Stored items
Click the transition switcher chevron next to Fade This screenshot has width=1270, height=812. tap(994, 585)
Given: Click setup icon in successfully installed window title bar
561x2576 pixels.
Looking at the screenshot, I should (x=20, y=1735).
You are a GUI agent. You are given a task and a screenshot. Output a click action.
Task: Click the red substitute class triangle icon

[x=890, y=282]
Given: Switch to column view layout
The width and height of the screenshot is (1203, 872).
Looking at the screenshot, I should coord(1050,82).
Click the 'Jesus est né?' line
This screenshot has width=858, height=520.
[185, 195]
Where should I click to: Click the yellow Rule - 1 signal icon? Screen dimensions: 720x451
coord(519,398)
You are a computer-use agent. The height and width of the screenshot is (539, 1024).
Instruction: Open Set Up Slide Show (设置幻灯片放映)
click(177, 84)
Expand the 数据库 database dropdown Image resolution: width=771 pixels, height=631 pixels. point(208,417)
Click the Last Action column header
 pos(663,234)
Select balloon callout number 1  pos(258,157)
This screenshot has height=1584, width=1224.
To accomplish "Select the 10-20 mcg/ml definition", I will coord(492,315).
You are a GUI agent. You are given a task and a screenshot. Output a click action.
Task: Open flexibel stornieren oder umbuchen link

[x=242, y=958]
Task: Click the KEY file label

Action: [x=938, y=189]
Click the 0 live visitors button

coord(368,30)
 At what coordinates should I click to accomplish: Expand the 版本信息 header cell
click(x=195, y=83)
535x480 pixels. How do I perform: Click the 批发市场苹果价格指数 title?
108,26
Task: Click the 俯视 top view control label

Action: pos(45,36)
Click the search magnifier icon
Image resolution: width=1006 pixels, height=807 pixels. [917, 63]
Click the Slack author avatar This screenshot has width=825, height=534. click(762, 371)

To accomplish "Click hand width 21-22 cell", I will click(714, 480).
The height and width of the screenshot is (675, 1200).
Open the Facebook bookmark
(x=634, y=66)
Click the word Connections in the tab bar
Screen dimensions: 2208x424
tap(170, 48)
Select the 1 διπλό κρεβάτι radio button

> [WHAT YOU WILL DO] Set the records above down again. Match them exactly.

> [WRITTEN SOLUTION]
Click the transition switcher chevron next to Fade This screenshot has width=1270, height=812. tap(994, 585)
Given: Click setup icon in successfully installed window title bar
561x2576 pixels.
Looking at the screenshot, I should (x=20, y=1735).
You are a GUI agent. You are given a task and a screenshot. Output a click action.
Task: Click the red substitute class triangle icon

[x=890, y=282]
Given: Switch to column view layout
The width and height of the screenshot is (1203, 872).
Looking at the screenshot, I should coord(1050,82).
Click the 'Jesus est né?' line
This screenshot has width=858, height=520.
[185, 195]
Where should I click to: Click the yellow Rule - 1 signal icon? Screen dimensions: 720x451
coord(519,398)
You are a computer-use agent. The height and width of the screenshot is (539, 1024).
Instruction: Open Set Up Slide Show (设置幻灯片放映)
click(177, 84)
Expand the 数据库 database dropdown Image resolution: width=771 pixels, height=631 pixels. point(208,417)
Click the Last Action column header
 pos(663,234)
Select balloon callout number 1  pos(258,157)
This screenshot has height=1584, width=1224.
To accomplish "Select the 10-20 mcg/ml definition", I will coord(492,315).
You are a GUI agent. You are given a task and a screenshot. Output a click action.
Task: Open flexibel stornieren oder umbuchen link

[x=242, y=958]
Task: Click the KEY file label

Action: [x=938, y=189]
Click the 0 live visitors button

coord(368,30)
 At what coordinates should I click to accomplish: Expand the 版本信息 header cell
click(x=195, y=83)
535x480 pixels. How do I perform: Click the 批发市场苹果价格指数 title?
108,26
Task: Click the 俯视 top view control label

Action: pos(45,36)
Click the search magnifier icon
Image resolution: width=1006 pixels, height=807 pixels. [917, 63]
Click the Slack author avatar This screenshot has width=825, height=534. click(762, 371)

To accomplish "Click hand width 21-22 cell", I will click(714, 480).
The height and width of the screenshot is (675, 1200).
Open the Facebook bookmark
(x=634, y=66)
Click the word Connections in the tab bar
Screen dimensions: 2208x424
tap(170, 48)
Select the 1 διπλό κρεβάτι radio button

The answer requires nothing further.